Why doesn't the transcriptome reflect the proteome? - (Jun/08/2012 )

Question: I split one sample (cells) into two, extract mRNA from one, proteins from another and analyse. Why are there differences between mRNA levels and protein abundance?

This isn't homework. Just studying for an exam and I'd like to know ALL the variables. The question (from a past paper) asks for biological and technical reasons. I only have 3 biological (Bi) and one technical (T) reason(s).
<*> not connected to protein turnover (Bi)
<*>gene expression doesn't always lead to protein products (Bi)
<*>long-life proteins may be present while their mRNAs could be degraded and absent due to the related gene being switched off at the time of sampling. (Bi)
<*>integral membrane proteins are difficult to extract and would show deceptively low abundance (T)

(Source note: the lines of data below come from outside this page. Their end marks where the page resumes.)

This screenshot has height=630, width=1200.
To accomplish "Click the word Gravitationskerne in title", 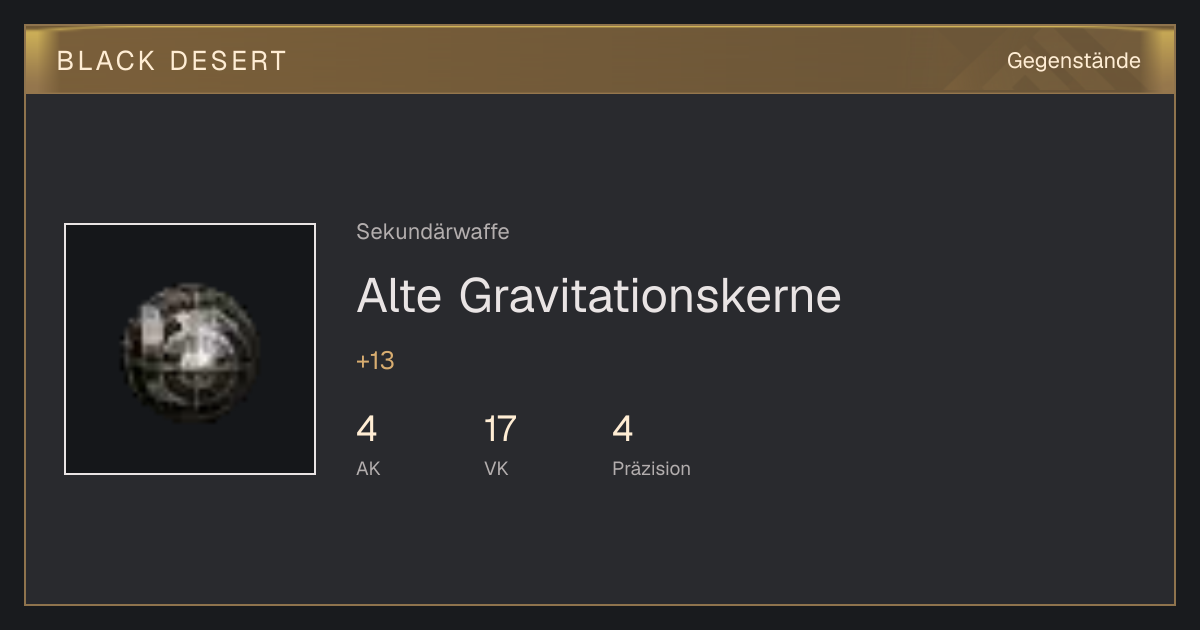I will (x=650, y=296).

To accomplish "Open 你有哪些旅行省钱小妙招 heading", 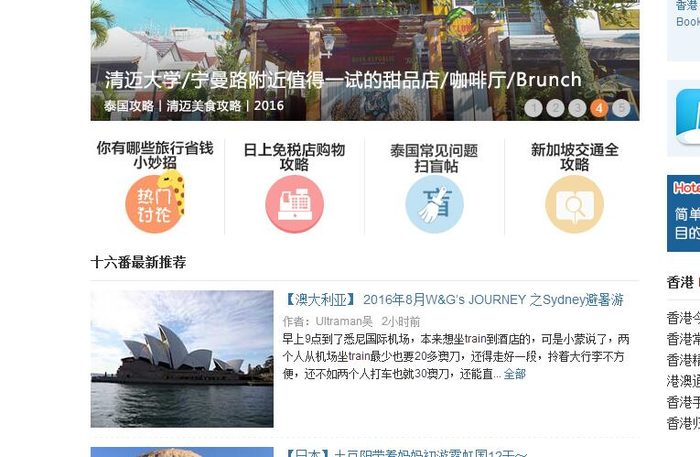I will point(155,155).
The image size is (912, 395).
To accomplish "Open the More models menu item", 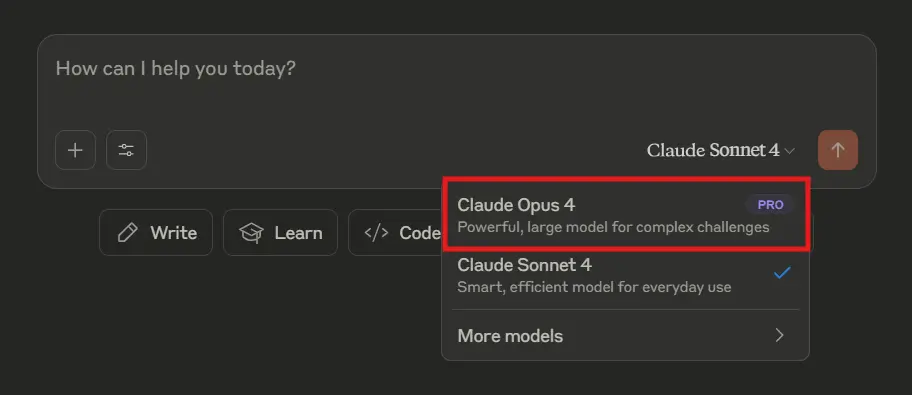I will [x=625, y=336].
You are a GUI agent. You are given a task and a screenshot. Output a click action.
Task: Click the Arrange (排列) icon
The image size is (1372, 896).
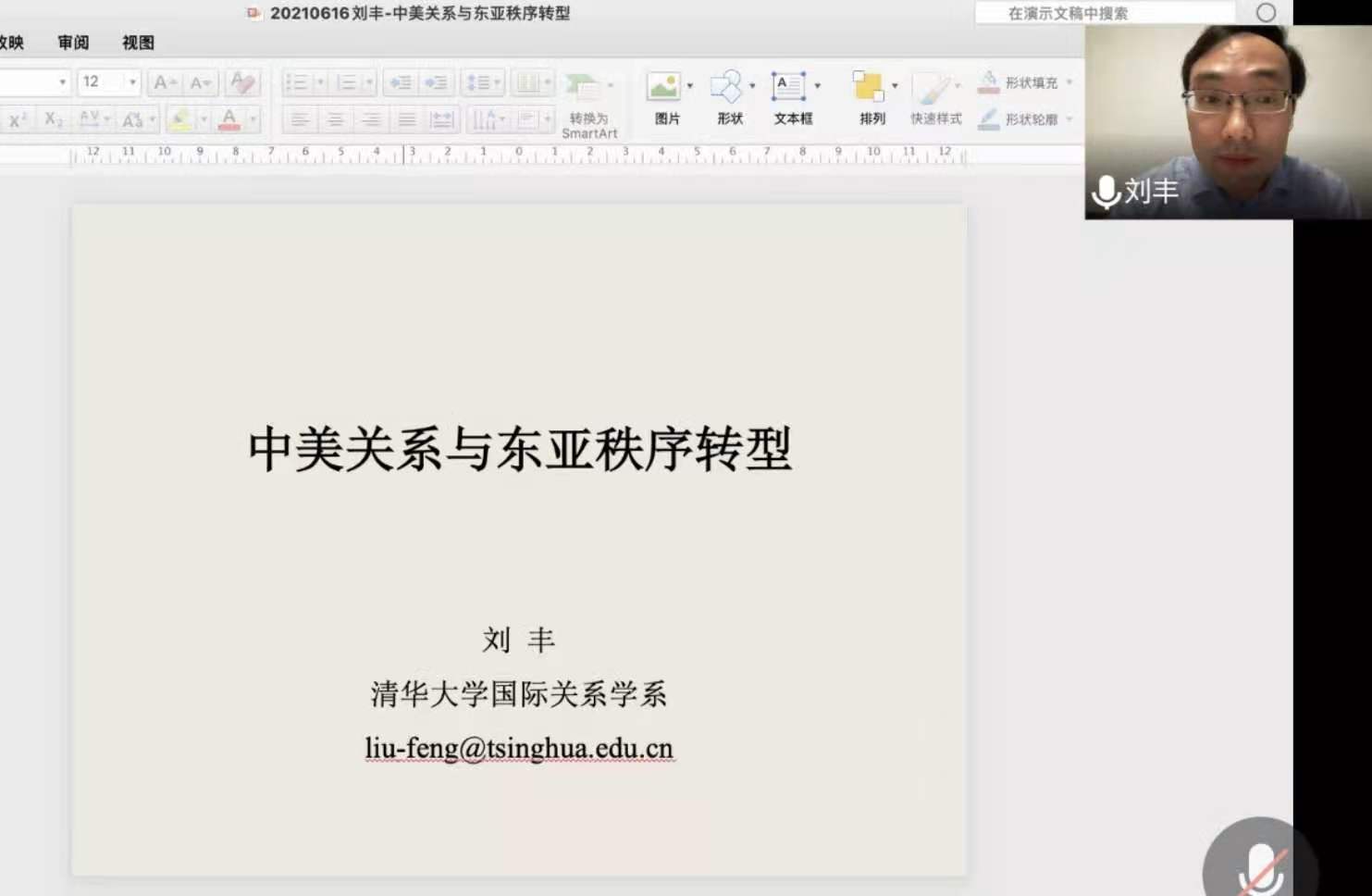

It kind of is homework, but I won't debate as you have done something that very few others do - tried to provide the answers yourself.

You have got most of it right, but your points 1 and 3 are pretty much the same thing.

- There is also some evidence that mRNAs can be held in pools for quick expression when needed.
- Many proteins are post-translationally modified, meaning that they are the result of a cleavage of the full length protein to form one or more active proteins.
- Some genes are transcribed and produce more than one gene product from the same transcript (e.g. p16^INK4A).

Excellent. mRNA held in pools? That's something new - I'd love a brief explanation if you, or anyone else has the time.
I've also added:
-transcriptome includes rRNA, tRNA and non-coding RNAs which will not give functional protein.

I wish there were more 'technical' reasons for the discrepancy though. I think it would be rather poor to include poor technique as an answer.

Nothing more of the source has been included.